Since I'm not entirely sure.. I only suggested that she tried RLE for 1 - 2 years to see if she likes living as a full time.

Sharon
03-28-2008, 12:03 PM
Since I'm not entirely sure.. I only suggested that she tried RLE for 1 - 2 years to see if she likes living as a full time.

I think that is excellent advice. :)

DanaR
03-28-2008, 12:13 PM
Thanks for the advice sisters.

At the present moment she is still living as a guy but she does crossdress to nightclubs and etc.

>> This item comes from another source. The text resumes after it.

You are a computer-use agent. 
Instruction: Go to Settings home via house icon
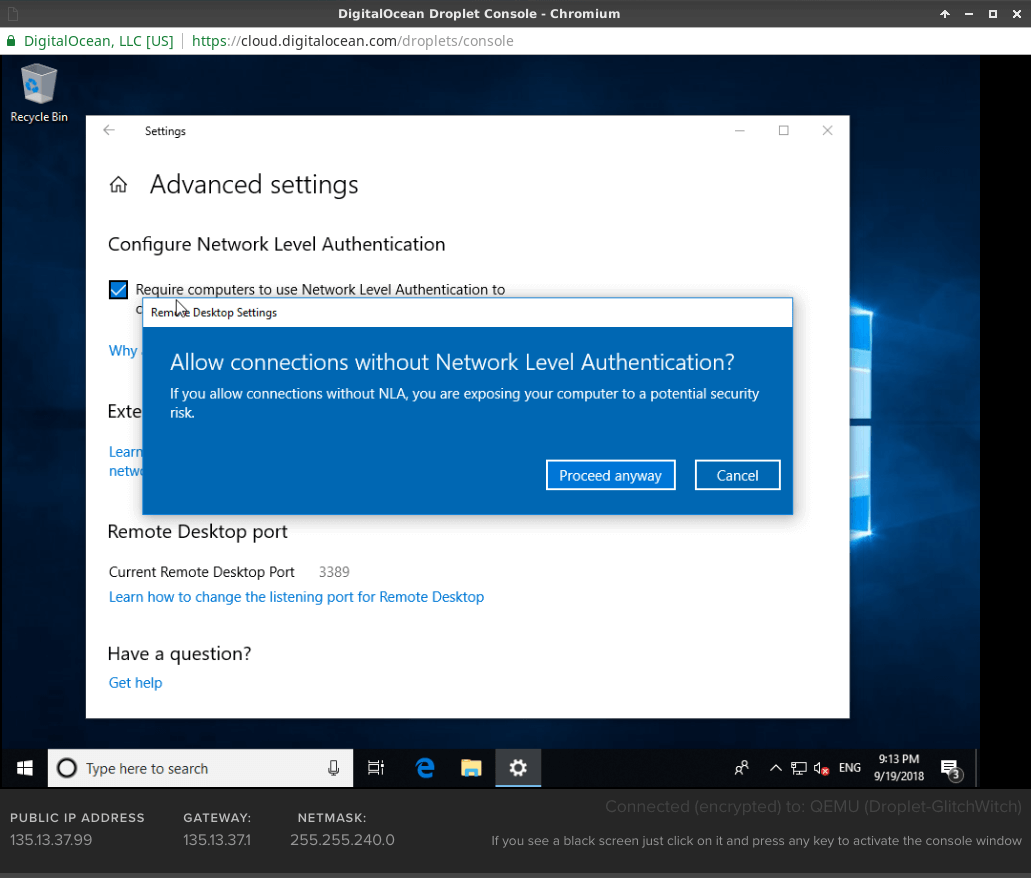click(118, 185)
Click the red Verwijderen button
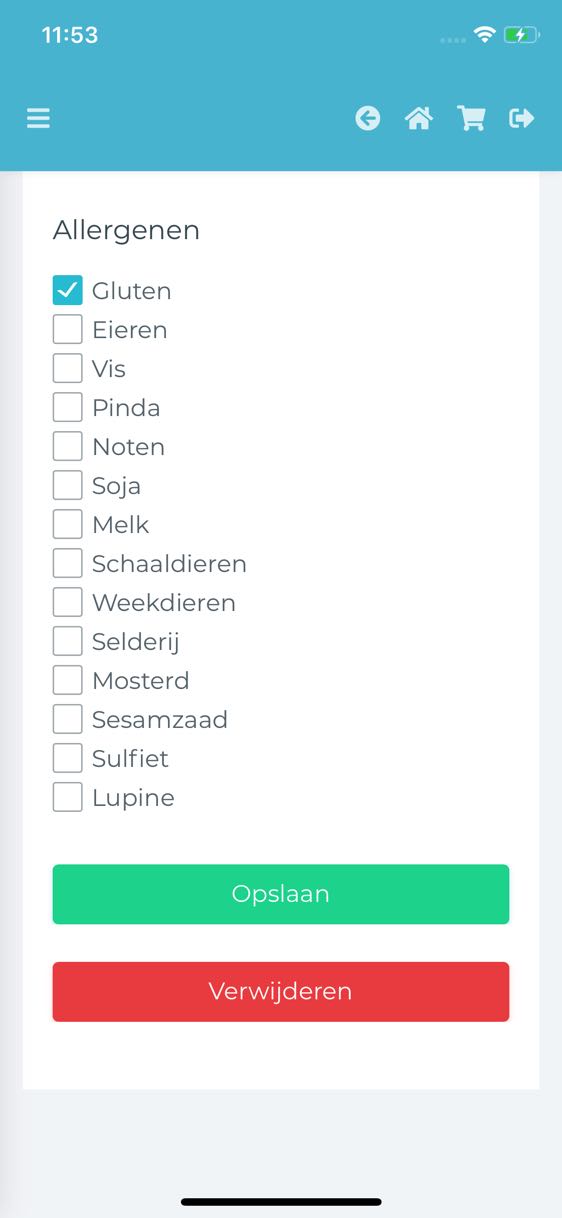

I don't want to encourage or discourage her, it is her own happiness at stake. If she really is TS then she will regret not transitioning and if she isn't she will regret transitioning.

Since I'm not entirely sure.. I only suggested that she tried RLE for 1 - 2 years to see if she likes living as a full time.

That is why it is important to not run, if you are on the wrong road.

marie354
03-29-2008, 02:48 PM
She believes that females have it alot easier than males


I've been living as a woman for a little over 7 months now...
It's not all that easy.
At first all went well... For about 5-6 months.
Now I'm finding that discrimination is alive and well. *sigh*
I've lost several girlfriends and 2 wives because of it, so none of it is as easy as it seems.
And... Women, whether transgendered or not have a much harder time than men. I understand more now, since going full-time, as to why some women "work on the streets", so to speak.
It's probably harder for us because people do discriminate against things that they don't understand or care to learn about.
Females have other problems that no transgendered woman will ever have to face... Monthly cycles, cramps, and childbirth. (Not that baring children is a bad thing.) ...not to mention lower pay than a man for the same job with maybe fewer hours as well.